# Work instructions:
Retype the lines exactly, starting at the one that contains "Open help via the question mark icon" and ending at the last line of the records. Leave out the pictures.

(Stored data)
+ + +

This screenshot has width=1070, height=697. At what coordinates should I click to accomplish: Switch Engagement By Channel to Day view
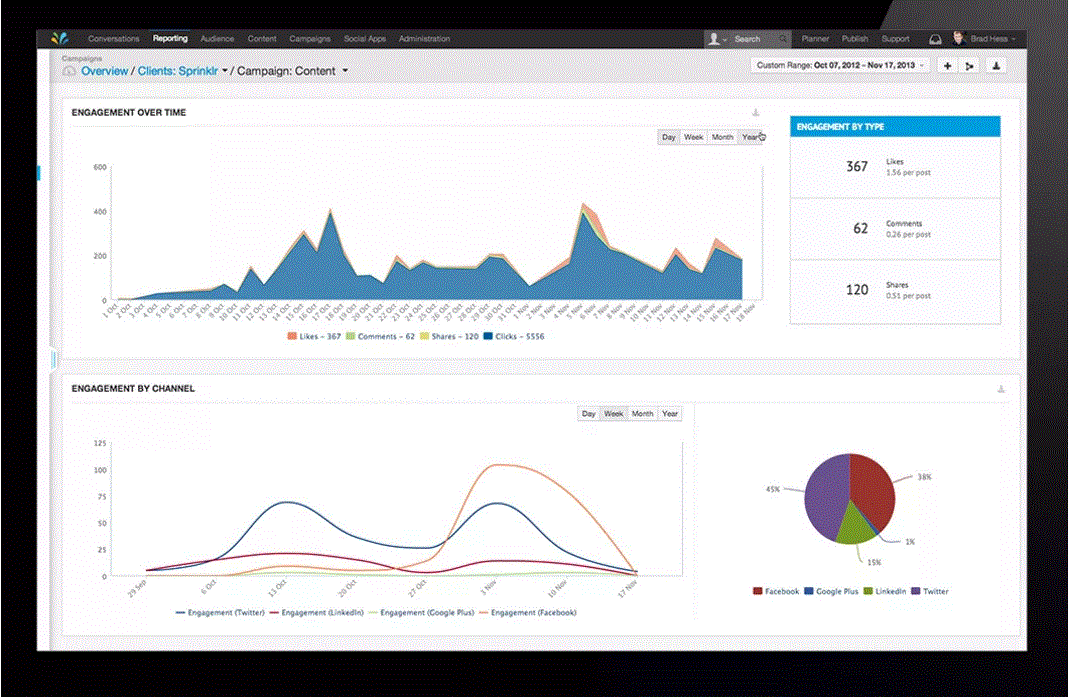tap(589, 413)
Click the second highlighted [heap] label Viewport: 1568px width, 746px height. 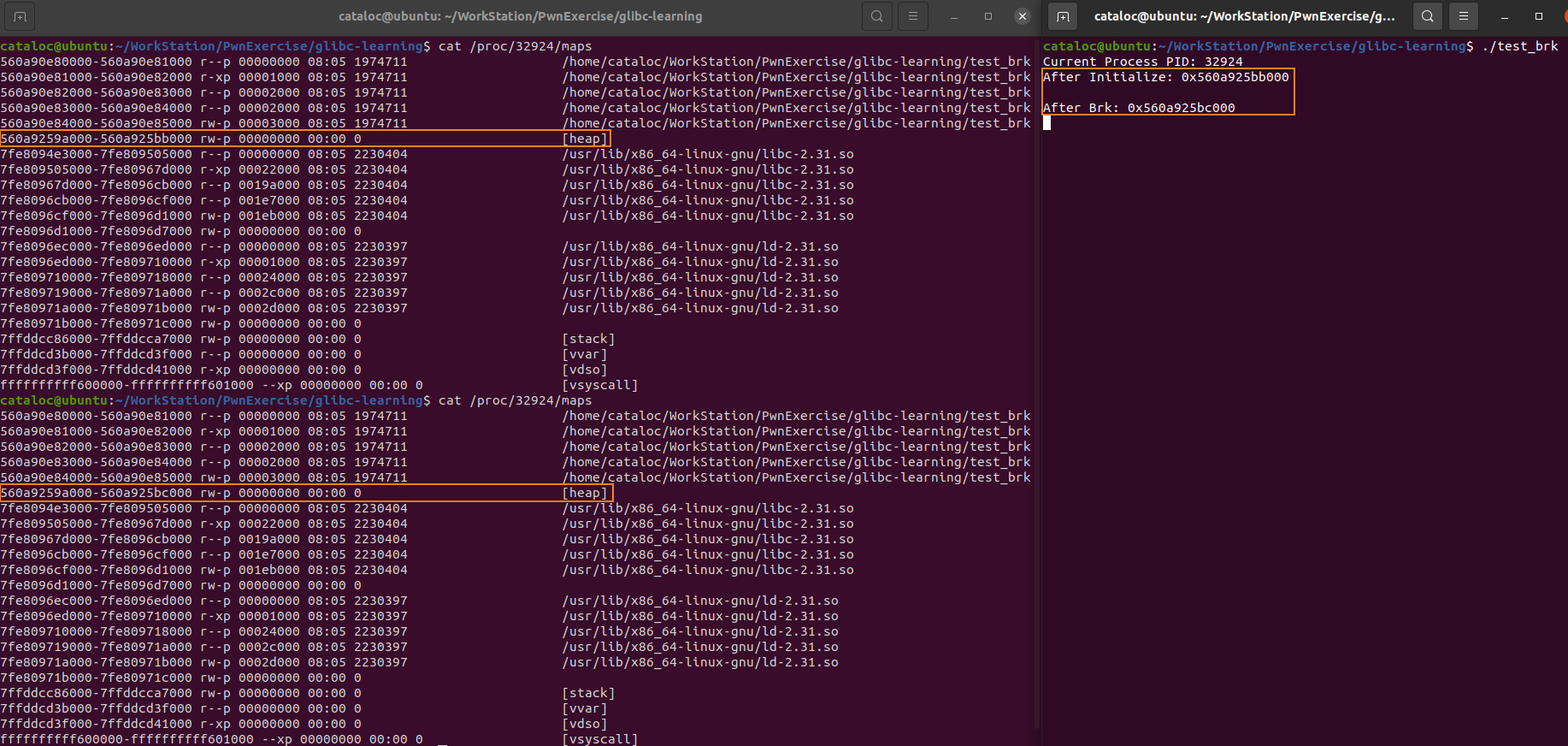tap(585, 493)
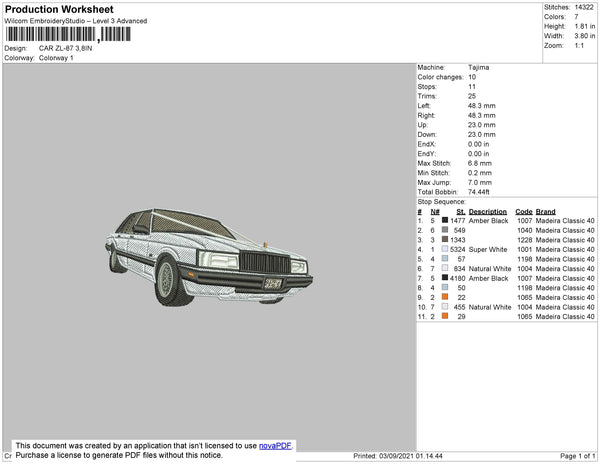Viewport: 600px width, 464px height.
Task: Click the orange swatch in stop 11
Action: pos(445,316)
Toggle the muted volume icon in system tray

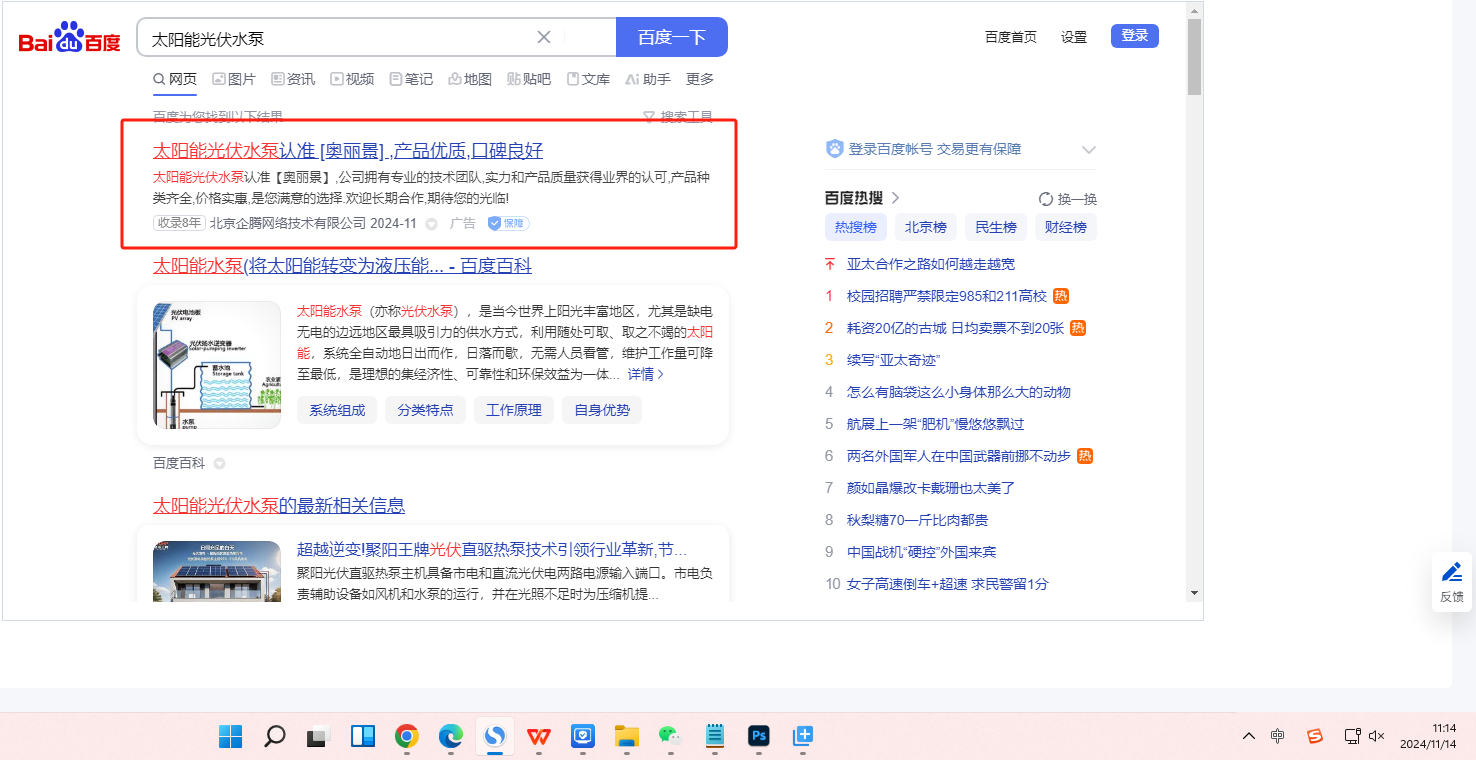coord(1376,736)
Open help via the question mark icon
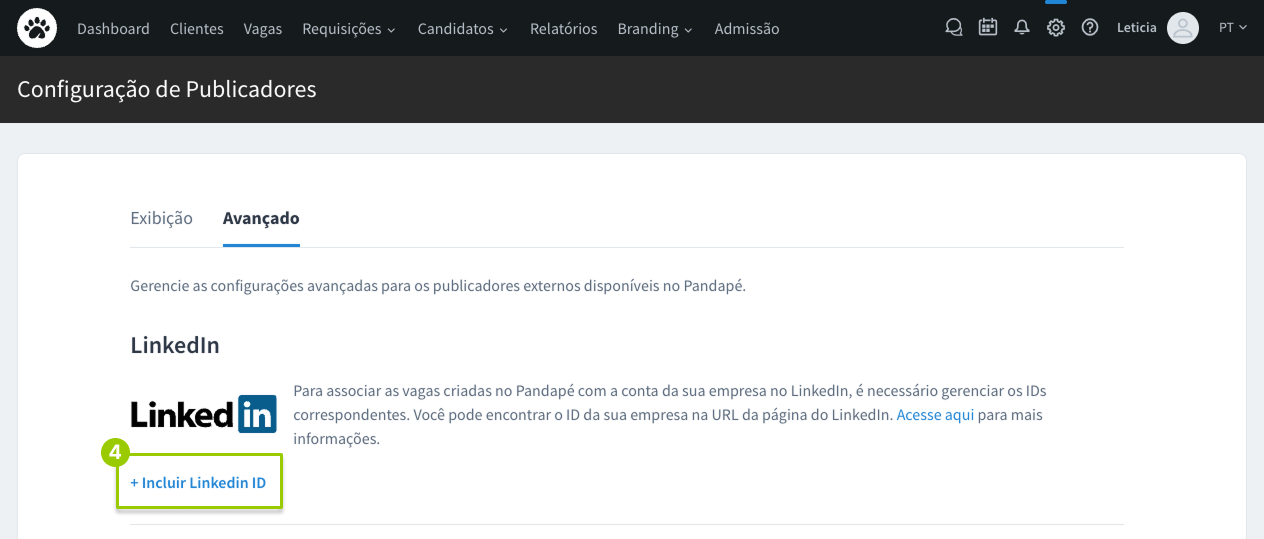Viewport: 1264px width, 539px height. point(1090,28)
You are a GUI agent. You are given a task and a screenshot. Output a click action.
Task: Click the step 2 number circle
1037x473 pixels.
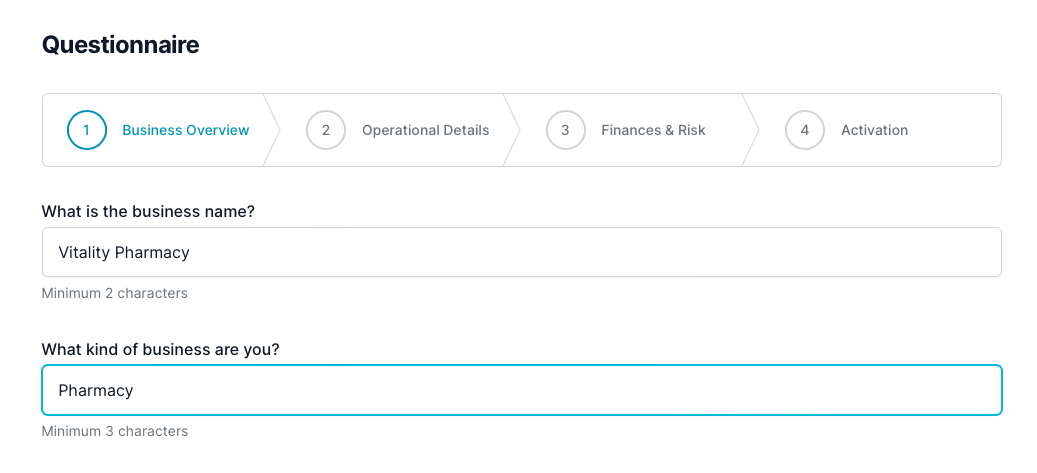pyautogui.click(x=326, y=130)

+ + +

# Exercise solution:
Open help via the question mark icon
Viewport: 1264px width, 539px height. point(1090,28)
You are a GUI agent. You are given a task and a screenshot. Output a click action.
Task: Click the step 2 number circle
1037x473 pixels.
pyautogui.click(x=326, y=130)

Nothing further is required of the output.